## What to do
Please transcribe each of the records exactly as given.

## Supplied data
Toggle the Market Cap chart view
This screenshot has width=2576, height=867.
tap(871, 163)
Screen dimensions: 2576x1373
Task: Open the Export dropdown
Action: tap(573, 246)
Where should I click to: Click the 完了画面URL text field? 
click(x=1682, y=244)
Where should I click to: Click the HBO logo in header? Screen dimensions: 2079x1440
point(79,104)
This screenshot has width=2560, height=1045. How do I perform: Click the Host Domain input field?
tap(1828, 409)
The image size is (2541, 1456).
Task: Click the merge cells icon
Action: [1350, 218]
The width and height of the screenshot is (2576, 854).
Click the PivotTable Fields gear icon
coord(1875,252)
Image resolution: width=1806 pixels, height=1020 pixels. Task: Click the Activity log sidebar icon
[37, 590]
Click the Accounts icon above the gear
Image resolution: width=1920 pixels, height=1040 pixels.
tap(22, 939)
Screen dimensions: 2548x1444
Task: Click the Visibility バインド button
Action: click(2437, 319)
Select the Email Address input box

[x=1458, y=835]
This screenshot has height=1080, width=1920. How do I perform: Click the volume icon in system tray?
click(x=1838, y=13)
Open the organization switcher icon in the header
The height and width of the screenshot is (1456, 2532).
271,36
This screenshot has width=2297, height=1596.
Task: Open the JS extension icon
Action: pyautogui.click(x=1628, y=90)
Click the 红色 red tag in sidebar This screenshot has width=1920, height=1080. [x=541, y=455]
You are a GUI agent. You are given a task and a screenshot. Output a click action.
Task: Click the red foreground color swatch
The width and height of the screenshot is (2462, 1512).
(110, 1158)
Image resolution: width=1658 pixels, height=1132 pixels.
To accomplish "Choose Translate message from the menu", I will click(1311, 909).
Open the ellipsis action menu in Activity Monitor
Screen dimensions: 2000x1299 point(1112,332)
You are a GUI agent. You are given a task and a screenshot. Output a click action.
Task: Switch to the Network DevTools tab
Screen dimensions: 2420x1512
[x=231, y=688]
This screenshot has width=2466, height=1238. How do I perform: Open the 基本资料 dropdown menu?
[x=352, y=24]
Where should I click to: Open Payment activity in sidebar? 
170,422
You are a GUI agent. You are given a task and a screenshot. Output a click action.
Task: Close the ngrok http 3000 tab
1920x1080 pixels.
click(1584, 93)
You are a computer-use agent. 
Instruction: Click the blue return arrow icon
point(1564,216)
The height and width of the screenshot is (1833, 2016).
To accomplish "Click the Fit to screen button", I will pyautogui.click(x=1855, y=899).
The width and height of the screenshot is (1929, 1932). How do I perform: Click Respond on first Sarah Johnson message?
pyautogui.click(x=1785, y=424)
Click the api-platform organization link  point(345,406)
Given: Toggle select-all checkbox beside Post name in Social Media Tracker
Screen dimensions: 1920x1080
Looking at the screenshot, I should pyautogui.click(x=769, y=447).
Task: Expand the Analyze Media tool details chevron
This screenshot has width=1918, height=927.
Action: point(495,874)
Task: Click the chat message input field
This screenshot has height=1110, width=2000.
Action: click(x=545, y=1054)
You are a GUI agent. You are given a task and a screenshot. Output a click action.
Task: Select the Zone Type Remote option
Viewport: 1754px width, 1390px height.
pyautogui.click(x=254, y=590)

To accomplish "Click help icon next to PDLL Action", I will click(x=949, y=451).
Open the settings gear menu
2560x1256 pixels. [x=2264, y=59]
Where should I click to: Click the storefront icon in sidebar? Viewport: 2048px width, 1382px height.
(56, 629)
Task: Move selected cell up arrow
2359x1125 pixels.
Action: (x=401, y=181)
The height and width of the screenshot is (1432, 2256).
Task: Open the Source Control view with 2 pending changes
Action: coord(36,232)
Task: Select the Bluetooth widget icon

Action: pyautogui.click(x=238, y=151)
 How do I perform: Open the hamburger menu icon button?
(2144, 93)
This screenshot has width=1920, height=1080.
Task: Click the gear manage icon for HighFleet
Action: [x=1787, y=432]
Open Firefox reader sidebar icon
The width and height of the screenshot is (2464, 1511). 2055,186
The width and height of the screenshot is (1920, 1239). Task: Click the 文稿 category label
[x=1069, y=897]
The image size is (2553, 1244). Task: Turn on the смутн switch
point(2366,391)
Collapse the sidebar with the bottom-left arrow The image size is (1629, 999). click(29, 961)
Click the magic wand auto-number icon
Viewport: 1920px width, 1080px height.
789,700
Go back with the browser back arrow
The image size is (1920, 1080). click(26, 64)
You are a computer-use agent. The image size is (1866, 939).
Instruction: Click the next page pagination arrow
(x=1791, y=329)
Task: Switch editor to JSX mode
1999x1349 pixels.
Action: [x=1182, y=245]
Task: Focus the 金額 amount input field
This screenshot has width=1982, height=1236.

## Exercise response
Toggle the Market Cap chart view
This screenshot has width=2576, height=867.
tap(871, 163)
Screen dimensions: 2576x1373
Task: Open the Export dropdown
Action: tap(573, 246)
Where should I click to: Click the 完了画面URL text field? 
click(x=1682, y=244)
Where should I click to: Click the HBO logo in header? Screen dimensions: 2079x1440
point(79,104)
This screenshot has width=2560, height=1045. How do I perform: Click the Host Domain input field?
tap(1828, 409)
The image size is (2541, 1456).
Task: Click the merge cells icon
Action: [1350, 218]
The width and height of the screenshot is (2576, 854).
Click the PivotTable Fields gear icon
coord(1875,252)
Image resolution: width=1806 pixels, height=1020 pixels. Task: Click the Activity log sidebar icon
[37, 590]
Click the Accounts icon above the gear
Image resolution: width=1920 pixels, height=1040 pixels.
tap(22, 939)
Screen dimensions: 2548x1444
Task: Click the Visibility バインド button
Action: click(2437, 319)
Select the Email Address input box

[x=1458, y=835]
This screenshot has height=1080, width=1920. How do I perform: Click the volume icon in system tray?
click(x=1838, y=13)
Open the organization switcher icon in the header
The height and width of the screenshot is (1456, 2532).
271,36
This screenshot has width=2297, height=1596.
Task: Open the JS extension icon
Action: pyautogui.click(x=1628, y=90)
Click the 红色 red tag in sidebar This screenshot has width=1920, height=1080. [x=541, y=455]
You are a GUI agent. You are given a task and a screenshot. Output a click action.
Task: Click the red foreground color swatch
The width and height of the screenshot is (2462, 1512).
(110, 1158)
Image resolution: width=1658 pixels, height=1132 pixels.
To accomplish "Choose Translate message from the menu", I will click(1311, 909).
Open the ellipsis action menu in Activity Monitor
Screen dimensions: 2000x1299 point(1112,332)
You are a GUI agent. You are given a task and a screenshot. Output a click action.
Task: Switch to the Network DevTools tab
Screen dimensions: 2420x1512
[x=231, y=688]
This screenshot has width=2466, height=1238. How do I perform: Open the 基本资料 dropdown menu?
[x=352, y=24]
Where should I click to: Open Payment activity in sidebar? 
170,422
You are a GUI agent. You are given a task and a screenshot. Output a click action.
Task: Close the ngrok http 3000 tab
1920x1080 pixels.
click(1584, 93)
You are a computer-use agent. 
Instruction: Click the blue return arrow icon
point(1564,216)
The height and width of the screenshot is (1833, 2016).
To accomplish "Click the Fit to screen button", I will pyautogui.click(x=1855, y=899).
The width and height of the screenshot is (1929, 1932). How do I perform: Click Respond on first Sarah Johnson message?
pyautogui.click(x=1785, y=424)
Click the api-platform organization link  point(345,406)
Given: Toggle select-all checkbox beside Post name in Social Media Tracker
Screen dimensions: 1920x1080
Looking at the screenshot, I should pyautogui.click(x=769, y=447).
Task: Expand the Analyze Media tool details chevron
This screenshot has width=1918, height=927.
Action: point(495,874)
Task: Click the chat message input field
This screenshot has height=1110, width=2000.
Action: click(x=545, y=1054)
You are a GUI agent. You are given a task and a screenshot. Output a click action.
Task: Select the Zone Type Remote option
Viewport: 1754px width, 1390px height.
pyautogui.click(x=254, y=590)

To accomplish "Click help icon next to PDLL Action", I will click(x=949, y=451).
Open the settings gear menu
2560x1256 pixels. [x=2264, y=59]
Where should I click to: Click the storefront icon in sidebar? Viewport: 2048px width, 1382px height.
(56, 629)
Task: Move selected cell up arrow
2359x1125 pixels.
Action: (x=401, y=181)
The height and width of the screenshot is (1432, 2256).
Task: Open the Source Control view with 2 pending changes
Action: coord(36,232)
Task: Select the Bluetooth widget icon

Action: pyautogui.click(x=238, y=151)
 How do I perform: Open the hamburger menu icon button?
(2144, 93)
This screenshot has width=1920, height=1080.
Task: Click the gear manage icon for HighFleet
Action: [x=1787, y=432]
Open Firefox reader sidebar icon
The width and height of the screenshot is (2464, 1511). 2055,186
The width and height of the screenshot is (1920, 1239). Task: Click the 文稿 category label
[x=1069, y=897]
The image size is (2553, 1244). Task: Turn on the смутн switch
point(2366,391)
Collapse the sidebar with the bottom-left arrow The image size is (1629, 999). click(29, 961)
Click the magic wand auto-number icon
Viewport: 1920px width, 1080px height.
789,700
Go back with the browser back arrow
The image size is (1920, 1080). click(26, 64)
You are a computer-use agent. The image size is (1866, 939).
Instruction: Click the next page pagination arrow
(x=1791, y=329)
Task: Switch editor to JSX mode
1999x1349 pixels.
Action: [x=1182, y=245]
Task: Focus the 金額 amount input field
This screenshot has width=1982, height=1236.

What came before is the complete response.